> DATASET CONTENT
-=-=-=-=-

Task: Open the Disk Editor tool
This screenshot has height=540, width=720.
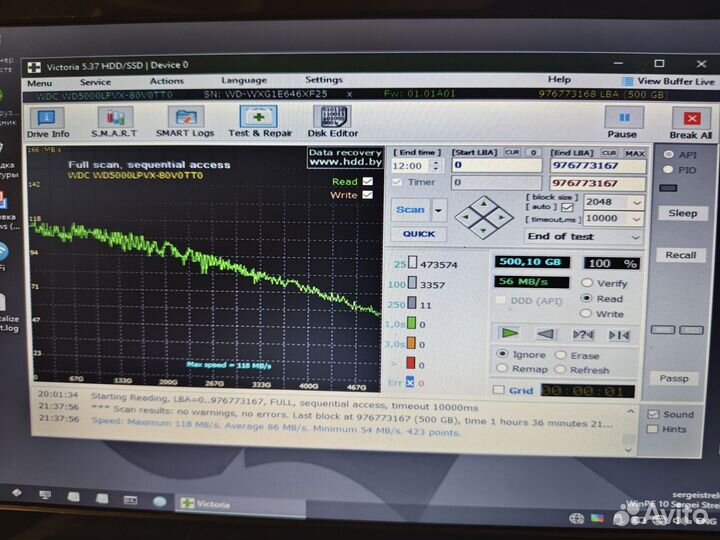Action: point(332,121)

-=-=-=-=-

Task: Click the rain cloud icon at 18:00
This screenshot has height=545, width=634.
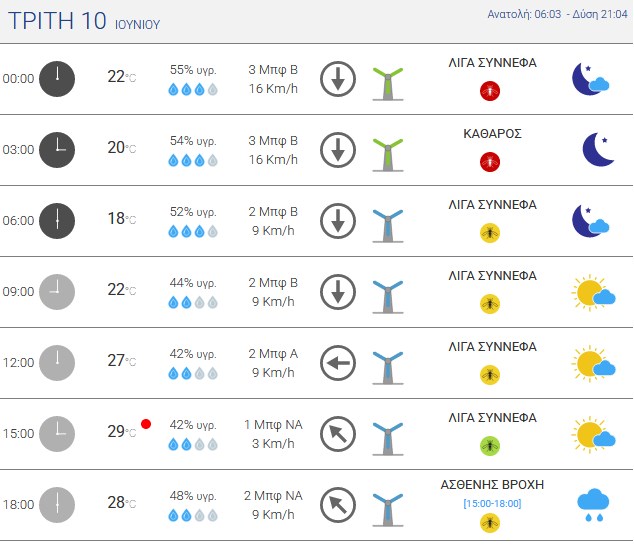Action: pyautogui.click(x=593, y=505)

-=-=-=-=-

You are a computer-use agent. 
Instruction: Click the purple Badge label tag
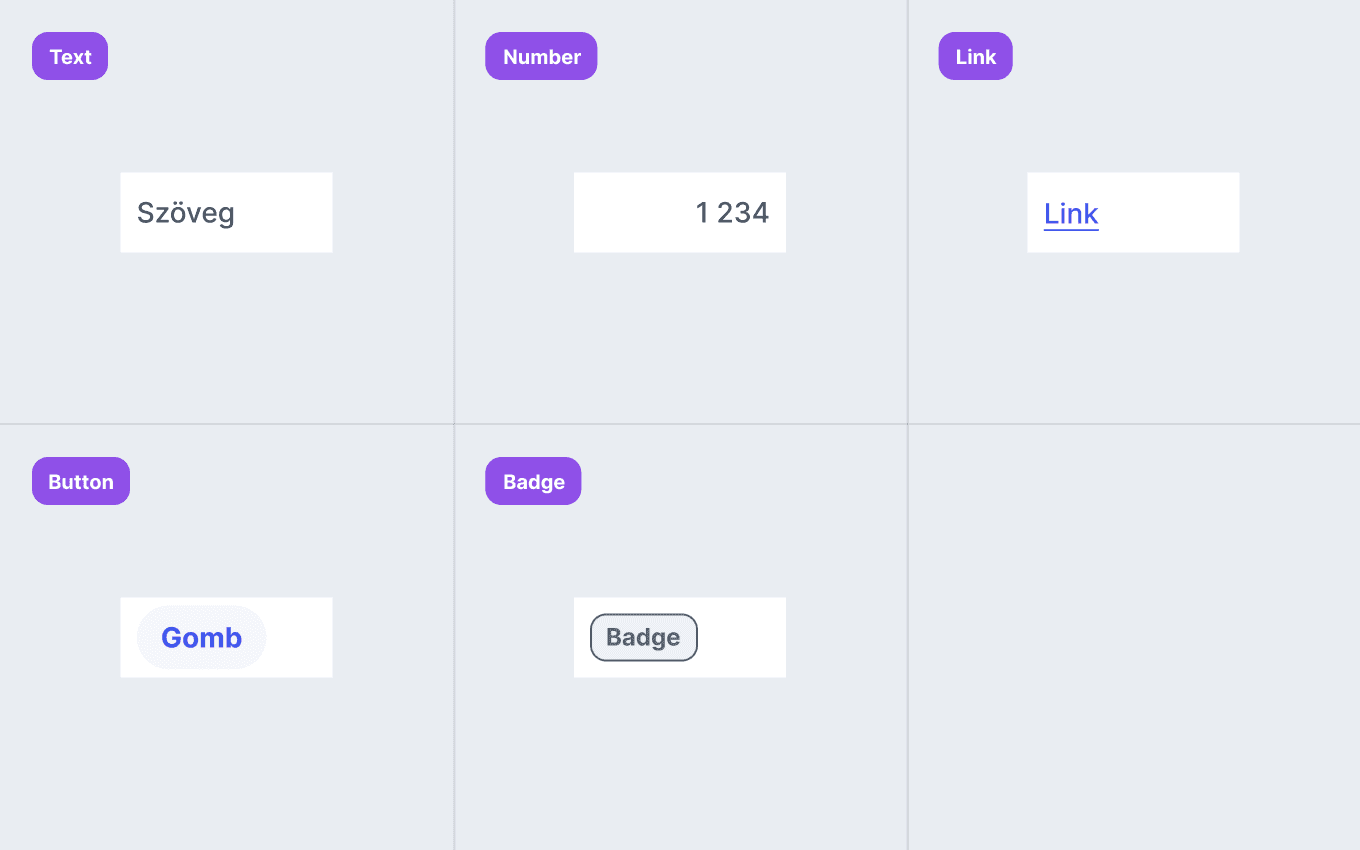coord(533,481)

-=-=-=-=-

Report the number of lines in the listing where the string "Task" appears, and nothing besides.

2